Further, design of preclinical studies or selecting a more specific rodent cancer model is also a critical factor in developing anticancer drugs. This is due to the differences in expression of metabolizing enzymes and drug transporters between rodents and humans. Hence, assessment of bioavailability or pharmacokinetic profile of an anticancer drug in a rodent cancer model and further projecting the data from preclinical to clinical conditions is not very accurate . For example, a large portion of anticancer drugs are metabolized by CYP3A group of enzymes prior to release of drug into systemic blood circulation. CYP3A group of enzymes are present both in intestine and liver. However, the expression profile and functionality of this enzyme is not similar in different patients based on the disease state and genotyping . Moreover, drug efflux transporters such as P-gp are present in apical membrane of the epithelial layer of gut wall and limit hydrophilic and lipophilic drug absorption by expelling them back into intestine. Substrate specificity and tissue specific expression profiles are largely similar between CYP3A and P-gp so that they both act synergistically to decrease drug bioavailability [5,8]. These situations will negatively influence anticancer drug efficiency as achieving optimum drug concentration in blood is very crucial for their activity.

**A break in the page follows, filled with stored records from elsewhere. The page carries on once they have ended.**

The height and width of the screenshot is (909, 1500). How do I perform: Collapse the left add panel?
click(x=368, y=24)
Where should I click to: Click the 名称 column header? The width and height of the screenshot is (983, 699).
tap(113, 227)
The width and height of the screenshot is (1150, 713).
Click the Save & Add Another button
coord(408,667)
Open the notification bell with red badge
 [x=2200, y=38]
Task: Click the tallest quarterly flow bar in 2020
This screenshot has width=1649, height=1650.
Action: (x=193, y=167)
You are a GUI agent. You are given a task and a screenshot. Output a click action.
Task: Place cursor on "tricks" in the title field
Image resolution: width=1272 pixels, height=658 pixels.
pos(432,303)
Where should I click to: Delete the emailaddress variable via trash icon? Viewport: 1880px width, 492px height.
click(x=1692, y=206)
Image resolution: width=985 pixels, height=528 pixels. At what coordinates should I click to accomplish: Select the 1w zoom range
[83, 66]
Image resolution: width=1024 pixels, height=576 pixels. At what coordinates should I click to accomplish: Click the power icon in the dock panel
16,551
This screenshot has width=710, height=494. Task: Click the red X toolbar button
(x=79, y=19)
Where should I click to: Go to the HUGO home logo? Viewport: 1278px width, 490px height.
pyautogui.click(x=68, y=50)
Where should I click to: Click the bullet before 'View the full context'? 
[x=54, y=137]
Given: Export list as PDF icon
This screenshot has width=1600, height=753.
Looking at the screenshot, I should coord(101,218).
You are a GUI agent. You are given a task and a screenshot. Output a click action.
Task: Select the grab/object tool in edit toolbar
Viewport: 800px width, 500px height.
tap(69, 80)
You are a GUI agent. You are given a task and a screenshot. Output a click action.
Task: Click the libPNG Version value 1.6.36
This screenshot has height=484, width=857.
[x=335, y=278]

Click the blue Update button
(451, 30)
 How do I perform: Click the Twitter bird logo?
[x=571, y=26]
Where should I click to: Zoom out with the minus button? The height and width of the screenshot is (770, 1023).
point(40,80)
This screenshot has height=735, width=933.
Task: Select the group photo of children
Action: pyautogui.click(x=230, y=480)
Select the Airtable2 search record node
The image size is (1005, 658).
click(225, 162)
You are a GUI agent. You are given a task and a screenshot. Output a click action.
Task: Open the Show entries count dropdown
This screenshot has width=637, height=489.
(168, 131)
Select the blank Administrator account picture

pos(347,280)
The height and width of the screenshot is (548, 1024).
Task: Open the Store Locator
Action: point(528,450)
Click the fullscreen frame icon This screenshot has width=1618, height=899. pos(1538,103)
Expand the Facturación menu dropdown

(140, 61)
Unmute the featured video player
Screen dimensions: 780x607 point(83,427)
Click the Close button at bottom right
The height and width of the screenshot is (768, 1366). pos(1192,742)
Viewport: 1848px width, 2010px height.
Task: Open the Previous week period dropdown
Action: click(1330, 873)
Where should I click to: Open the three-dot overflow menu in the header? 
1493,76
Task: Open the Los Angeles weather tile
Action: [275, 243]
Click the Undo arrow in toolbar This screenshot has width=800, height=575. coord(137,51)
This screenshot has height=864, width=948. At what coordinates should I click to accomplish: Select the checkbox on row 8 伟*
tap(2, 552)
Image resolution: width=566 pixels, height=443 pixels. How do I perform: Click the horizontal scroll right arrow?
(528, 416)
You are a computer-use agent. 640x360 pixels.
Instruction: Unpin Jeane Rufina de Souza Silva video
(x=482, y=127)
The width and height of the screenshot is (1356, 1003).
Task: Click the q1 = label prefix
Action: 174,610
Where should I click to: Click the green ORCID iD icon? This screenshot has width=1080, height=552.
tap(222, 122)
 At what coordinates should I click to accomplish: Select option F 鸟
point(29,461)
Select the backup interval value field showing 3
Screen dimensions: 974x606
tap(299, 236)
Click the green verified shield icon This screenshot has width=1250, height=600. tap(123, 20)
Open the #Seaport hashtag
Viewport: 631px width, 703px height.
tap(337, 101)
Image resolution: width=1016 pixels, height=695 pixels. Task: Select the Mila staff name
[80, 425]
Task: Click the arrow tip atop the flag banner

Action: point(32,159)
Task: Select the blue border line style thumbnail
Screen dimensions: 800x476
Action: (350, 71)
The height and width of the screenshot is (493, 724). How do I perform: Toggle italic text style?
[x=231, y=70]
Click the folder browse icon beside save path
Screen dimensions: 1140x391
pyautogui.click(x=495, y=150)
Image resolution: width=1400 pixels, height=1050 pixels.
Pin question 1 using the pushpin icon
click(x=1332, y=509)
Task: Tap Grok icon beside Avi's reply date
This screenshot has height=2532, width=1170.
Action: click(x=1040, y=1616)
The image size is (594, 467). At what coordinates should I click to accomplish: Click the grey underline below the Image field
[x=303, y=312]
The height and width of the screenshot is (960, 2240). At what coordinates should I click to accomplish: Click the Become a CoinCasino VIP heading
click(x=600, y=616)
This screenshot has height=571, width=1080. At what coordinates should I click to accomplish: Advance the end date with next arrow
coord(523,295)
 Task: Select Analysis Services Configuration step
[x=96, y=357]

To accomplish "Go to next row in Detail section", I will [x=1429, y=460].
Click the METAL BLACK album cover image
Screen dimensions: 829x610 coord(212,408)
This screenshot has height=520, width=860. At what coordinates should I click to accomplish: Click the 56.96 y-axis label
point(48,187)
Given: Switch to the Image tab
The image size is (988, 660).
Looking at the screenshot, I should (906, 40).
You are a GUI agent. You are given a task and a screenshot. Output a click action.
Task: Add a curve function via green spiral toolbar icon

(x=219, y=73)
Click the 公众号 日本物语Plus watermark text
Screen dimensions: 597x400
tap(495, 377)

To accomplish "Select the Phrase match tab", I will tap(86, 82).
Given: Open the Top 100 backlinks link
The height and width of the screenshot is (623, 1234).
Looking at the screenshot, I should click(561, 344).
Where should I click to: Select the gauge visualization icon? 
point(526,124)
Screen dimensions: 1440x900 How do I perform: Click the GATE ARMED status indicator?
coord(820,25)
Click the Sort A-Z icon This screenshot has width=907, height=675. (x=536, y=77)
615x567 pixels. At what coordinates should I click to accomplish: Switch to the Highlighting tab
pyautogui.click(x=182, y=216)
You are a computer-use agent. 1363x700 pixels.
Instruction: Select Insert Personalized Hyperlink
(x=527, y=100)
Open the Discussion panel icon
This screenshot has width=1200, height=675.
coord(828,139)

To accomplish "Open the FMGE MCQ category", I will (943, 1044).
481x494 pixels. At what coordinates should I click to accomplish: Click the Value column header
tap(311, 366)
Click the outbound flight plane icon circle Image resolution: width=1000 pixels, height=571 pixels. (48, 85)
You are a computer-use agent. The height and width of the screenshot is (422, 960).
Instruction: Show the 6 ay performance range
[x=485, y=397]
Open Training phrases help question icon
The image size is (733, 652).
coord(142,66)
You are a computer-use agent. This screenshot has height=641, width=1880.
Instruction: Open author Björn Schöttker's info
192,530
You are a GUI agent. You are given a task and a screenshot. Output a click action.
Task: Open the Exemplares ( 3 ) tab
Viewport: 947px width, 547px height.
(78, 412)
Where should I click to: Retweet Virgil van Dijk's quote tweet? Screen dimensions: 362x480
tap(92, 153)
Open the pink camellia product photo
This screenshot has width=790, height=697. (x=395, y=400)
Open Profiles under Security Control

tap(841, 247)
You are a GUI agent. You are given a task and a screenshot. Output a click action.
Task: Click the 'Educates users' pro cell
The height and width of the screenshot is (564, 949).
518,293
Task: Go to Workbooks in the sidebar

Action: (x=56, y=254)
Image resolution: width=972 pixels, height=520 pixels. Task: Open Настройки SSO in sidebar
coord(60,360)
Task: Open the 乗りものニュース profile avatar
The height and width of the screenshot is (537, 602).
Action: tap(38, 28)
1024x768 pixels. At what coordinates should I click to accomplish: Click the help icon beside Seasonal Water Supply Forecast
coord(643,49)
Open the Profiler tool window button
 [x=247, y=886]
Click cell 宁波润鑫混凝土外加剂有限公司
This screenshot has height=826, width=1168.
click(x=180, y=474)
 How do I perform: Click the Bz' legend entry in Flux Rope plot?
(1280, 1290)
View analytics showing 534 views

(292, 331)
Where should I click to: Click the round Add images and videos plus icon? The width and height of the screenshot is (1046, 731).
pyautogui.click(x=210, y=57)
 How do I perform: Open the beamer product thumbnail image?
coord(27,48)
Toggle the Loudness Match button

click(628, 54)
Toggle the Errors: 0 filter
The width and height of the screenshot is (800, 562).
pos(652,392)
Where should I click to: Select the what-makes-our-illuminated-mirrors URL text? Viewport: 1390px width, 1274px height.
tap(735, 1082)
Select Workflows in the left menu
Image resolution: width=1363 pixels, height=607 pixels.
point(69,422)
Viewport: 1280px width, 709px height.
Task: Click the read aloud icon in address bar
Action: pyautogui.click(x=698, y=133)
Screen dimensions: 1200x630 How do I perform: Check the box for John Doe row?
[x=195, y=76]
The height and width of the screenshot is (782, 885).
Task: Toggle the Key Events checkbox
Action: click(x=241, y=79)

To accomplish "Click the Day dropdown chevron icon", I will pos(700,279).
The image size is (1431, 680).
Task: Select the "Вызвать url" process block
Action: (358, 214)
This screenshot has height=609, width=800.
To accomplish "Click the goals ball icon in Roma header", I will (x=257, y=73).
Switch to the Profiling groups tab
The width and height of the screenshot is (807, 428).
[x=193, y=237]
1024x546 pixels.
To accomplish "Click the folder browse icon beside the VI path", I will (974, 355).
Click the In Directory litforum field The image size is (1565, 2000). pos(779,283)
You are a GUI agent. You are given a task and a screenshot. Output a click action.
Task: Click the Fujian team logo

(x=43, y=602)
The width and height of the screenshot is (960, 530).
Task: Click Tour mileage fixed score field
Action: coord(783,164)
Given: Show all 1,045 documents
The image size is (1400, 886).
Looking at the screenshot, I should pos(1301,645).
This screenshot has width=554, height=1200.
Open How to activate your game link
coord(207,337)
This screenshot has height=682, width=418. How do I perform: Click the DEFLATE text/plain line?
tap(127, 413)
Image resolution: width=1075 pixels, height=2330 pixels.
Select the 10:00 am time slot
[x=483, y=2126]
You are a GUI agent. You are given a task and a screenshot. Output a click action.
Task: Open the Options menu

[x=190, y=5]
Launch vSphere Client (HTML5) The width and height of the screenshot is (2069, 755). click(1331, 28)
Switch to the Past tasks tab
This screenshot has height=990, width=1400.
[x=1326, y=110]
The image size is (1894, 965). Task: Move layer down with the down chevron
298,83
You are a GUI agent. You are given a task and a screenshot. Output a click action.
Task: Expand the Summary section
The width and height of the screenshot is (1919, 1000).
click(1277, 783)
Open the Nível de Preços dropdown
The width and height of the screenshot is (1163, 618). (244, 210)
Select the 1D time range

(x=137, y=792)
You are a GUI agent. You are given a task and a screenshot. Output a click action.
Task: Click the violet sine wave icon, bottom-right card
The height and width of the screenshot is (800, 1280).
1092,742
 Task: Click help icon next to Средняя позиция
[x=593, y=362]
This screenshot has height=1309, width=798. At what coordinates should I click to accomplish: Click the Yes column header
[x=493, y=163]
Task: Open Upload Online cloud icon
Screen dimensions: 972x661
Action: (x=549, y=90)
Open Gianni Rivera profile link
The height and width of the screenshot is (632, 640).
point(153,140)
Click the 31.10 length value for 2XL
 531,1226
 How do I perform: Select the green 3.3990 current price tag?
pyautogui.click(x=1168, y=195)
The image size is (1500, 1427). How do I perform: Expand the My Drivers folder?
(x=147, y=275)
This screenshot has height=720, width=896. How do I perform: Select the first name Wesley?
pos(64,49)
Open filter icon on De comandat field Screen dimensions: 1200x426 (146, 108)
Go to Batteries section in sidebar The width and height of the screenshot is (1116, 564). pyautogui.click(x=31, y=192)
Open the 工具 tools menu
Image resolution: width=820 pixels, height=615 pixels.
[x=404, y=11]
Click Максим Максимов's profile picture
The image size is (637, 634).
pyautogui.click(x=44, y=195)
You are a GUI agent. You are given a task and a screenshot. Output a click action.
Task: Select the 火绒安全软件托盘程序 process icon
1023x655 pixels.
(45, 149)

Drug shortage in the markets can also be overcome by manufacturing generic drugs. Generic drugs should have same active ingredient and at the same time, they should be in acceptable bioequivalent range (20%) when compared to the original patented or brand name brand . Design of generic drugs for anticancerdrugs is difficult because of the complexity in conducting BE studies. Generic anticancer drug manufacturers should consider many factors while conducting BE studies such as eligibility for Biopharmaceutical System (BCS) waiver, safety in healthy individuals at recommended dose, dosing regimen and therapeutic guidelines for intended patient population, PK parameters, cytotoxicity issues and more . For establishing generic drug manufacturing firms is difficult due to various problems. For example, achieving high quality raw materials is very difficult and is costly for these industries. Manufacturers will also be not ready to spend high amount of money due to their low margin in profits. Generic drugs also face problems because of lack of dealers, sub-standard safety monitoring techniques and low incentives from government .
In conclusion, we can say that shortage of orally administered anticancer drugs may hit to maximum levels in pharmaceutical markets and necessary steps needed to be taken to fill the gaps. Drug shortage will result in delay of cancer treatment and creates anxiety in both patients and health care provides.